🤖 AI Summary
This work addresses the critical challenge of auditing whether domain-adapted large language models—particularly those fine-tuned via parameter-efficient methods such as LoRA—have been trained on specific data samples, a capability essential for safeguarding intellectual property and sensitive information. The authors propose LoRA-MINT, the first scalable and efficient training data auditing framework tailored for LoRA-finetuned models. By systematically analyzing the relationship between model perplexity and membership status, LoRA-MINT enables reliable inference of the origins of fine-tuning data. The method is generalizable and extensible to other parameter-efficient fine-tuning paradigms. Extensive experiments across four prominent language models and three benchmark datasets demonstrate precision scores ranging from 0.77 to 0.92, substantially outperforming existing baselines and confirming the approach’s robustness and broad applicability.
📝 Abstract
We present LoRA-MINT, a new methodology for Membership Inference Test (MINT) applied to recent Large Language Models (LLMs) fine-tuned for specific Natural Language Processing (NLP) tasks through Low-Rank Adaptation (LoRA). The primary goal is to assess whether individual samples were part of the training data of these adapted models, providing a useful auditing tool for the management of intellectual property and sensitive data. Our analysis explores the relationship between model perplexity and membership status, providing a systematic framework for estimating data exposure in fine-tuned LLMs.

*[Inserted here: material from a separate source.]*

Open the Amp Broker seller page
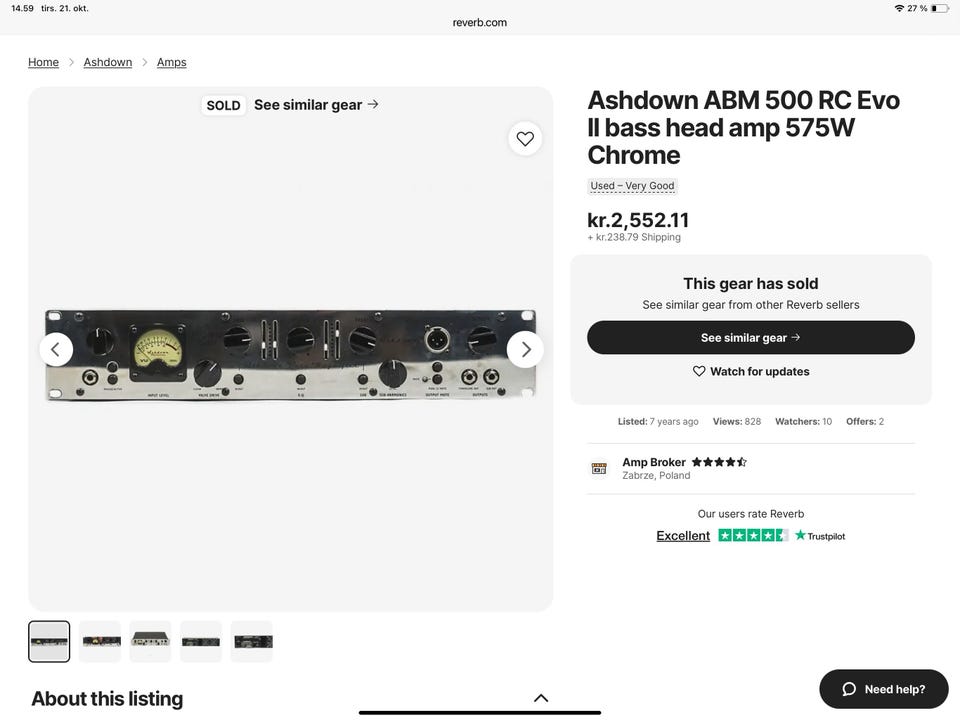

We conducted experiments on four models and three benchmark datasets, obtaining precision values in determining if given data were used for training ranging from 0.77 to 0.92, which outperform state-of-the-art baselines and demonstrate the robustness and generality of the proposed method. In general, our findings underscore the potential of LoRA-MINT as an effective and scalable framework for auditing LLMs, improving transparency, and fostering the ethical and responsible deployment of AI and NLP technologies. For the sake of concreteness and current relevance, our discussion and experiments are centered on LoRAadjusted LLMs, but note that most of the presented methodology is easily applicable for auditing training data given any other technique for adapting LLMs or, more generally, any other domain-adapted AI models.